Définition dans Watson
Chevreau
KID
גדי, le chevreau, jeune de la chèvre. Chez les Hébreux, le chevreau était estimé un grand raffinement ; il paraît avoir été servi pour nourriture en préférence à l’agneau. (Voir Chèvre.) Il continue d’être un mets choisi dans les pays voisins. « Après avoir bu, » dit Salt, « le “café à la Sultane”, comme le nomment les écrivains français, des narguilés nous furent offerts ; et bientôt après, à ma grande surprise, le dîner fut annoncé. Nous nous retirâmes donc avec la dola d’Aden dans une autre salle, où un chevreau, grillé et coupé en petits morceaux, servi avec une quantité de riz pilau, nous fut présenté, conformément à l’usage du pays. Aucun peuple au monde n’est plus restreint que les Abyssiniens quant aux nécessités de la vie : un peu de pain de jowar, une petite quantité de poisson, un approvisionnement suffisant de lait de chèvre et de chamelle, et un chevreau en des occasions fort particulières, constituent l’ensemble de leur subsistance.
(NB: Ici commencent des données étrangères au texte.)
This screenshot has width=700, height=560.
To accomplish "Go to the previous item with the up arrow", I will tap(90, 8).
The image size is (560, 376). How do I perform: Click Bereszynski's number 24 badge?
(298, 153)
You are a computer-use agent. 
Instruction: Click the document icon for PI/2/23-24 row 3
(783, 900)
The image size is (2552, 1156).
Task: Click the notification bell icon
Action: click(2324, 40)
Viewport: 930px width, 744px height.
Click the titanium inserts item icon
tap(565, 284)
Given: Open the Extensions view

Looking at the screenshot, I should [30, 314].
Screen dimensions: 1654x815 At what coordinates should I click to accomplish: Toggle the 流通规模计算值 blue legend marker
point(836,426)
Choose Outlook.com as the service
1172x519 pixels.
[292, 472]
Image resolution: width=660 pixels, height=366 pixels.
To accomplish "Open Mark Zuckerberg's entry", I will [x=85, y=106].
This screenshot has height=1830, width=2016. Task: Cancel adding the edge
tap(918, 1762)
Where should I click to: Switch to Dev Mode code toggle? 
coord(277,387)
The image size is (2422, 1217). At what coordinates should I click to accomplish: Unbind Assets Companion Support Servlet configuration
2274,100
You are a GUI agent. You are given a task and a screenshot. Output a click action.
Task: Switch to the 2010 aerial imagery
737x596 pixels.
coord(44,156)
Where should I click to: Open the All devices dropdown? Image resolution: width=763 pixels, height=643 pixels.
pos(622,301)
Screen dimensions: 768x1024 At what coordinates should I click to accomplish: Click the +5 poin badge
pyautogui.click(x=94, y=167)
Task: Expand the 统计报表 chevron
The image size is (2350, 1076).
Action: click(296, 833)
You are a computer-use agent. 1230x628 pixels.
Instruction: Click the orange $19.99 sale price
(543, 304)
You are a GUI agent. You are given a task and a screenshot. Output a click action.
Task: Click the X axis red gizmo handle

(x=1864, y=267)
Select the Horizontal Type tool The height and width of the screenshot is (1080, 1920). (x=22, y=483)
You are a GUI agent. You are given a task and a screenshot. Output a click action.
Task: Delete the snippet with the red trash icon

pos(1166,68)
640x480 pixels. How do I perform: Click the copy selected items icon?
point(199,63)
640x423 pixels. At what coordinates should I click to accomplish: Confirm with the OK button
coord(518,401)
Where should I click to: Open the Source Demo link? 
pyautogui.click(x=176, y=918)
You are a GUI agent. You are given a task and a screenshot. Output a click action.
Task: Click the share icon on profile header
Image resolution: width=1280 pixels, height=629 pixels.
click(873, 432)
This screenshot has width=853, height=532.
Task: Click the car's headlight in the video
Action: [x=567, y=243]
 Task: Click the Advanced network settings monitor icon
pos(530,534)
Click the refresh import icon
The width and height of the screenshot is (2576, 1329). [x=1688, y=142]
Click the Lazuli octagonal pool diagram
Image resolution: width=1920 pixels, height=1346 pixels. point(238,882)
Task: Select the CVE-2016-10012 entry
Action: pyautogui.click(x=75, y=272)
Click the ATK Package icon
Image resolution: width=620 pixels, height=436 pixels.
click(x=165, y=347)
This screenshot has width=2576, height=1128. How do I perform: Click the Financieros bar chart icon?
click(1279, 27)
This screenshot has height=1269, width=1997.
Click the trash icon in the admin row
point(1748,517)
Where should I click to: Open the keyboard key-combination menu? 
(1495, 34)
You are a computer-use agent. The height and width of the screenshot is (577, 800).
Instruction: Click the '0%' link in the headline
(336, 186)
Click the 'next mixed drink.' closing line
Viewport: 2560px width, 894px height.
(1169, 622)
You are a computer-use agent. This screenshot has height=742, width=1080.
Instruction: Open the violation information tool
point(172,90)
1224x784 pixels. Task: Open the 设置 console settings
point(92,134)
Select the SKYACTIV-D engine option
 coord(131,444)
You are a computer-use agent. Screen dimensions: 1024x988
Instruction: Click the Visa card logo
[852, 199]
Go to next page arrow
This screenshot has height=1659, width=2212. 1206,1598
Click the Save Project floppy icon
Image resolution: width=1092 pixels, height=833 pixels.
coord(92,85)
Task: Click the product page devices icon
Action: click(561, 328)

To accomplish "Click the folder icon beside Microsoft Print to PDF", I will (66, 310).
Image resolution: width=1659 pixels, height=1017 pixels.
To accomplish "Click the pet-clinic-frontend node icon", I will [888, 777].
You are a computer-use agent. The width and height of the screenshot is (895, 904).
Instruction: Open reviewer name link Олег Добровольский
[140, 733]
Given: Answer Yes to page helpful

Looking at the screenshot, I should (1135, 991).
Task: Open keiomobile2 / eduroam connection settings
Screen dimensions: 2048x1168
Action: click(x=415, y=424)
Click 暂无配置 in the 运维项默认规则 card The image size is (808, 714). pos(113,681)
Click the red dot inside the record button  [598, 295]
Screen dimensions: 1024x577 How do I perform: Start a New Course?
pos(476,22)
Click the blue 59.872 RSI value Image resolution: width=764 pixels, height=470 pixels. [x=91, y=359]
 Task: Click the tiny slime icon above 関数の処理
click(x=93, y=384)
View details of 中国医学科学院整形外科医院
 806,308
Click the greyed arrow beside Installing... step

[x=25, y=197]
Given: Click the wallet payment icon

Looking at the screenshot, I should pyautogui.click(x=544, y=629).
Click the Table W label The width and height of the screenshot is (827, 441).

Aussitôt que nous arrivâmes au village de Howakil, une hutte très nette fut préparée pour moi ; et comme la soirée était bien avancée, j’acceptai d’y rester pour la nuit. Rien n’aurait surpassé la bonté de ces braves gens ; un chevreau fut abattu, et une quantité de lait frais fut apportée et présentée dans des paniers d’herbe faits des feuilles du doom tree, séchés avec de la cire, un artisanat dans lequel les natifs de ces îles excellent particulièrement. » Le village d’Engedi, situé dans le voisinage de Jéricho, tire son nom de l’hébreu עין, une source, et גדי, un chevreau. La situation parmi de hautes roches, qui surplombent les vallées et sont fort précipitées, le suggère. Une source d’eau pure jaillit près du sommet, que les habitants appelèrent Engedi, « la source de la chèvre », parce qu’elle est à peine accessible à d’autres créatures.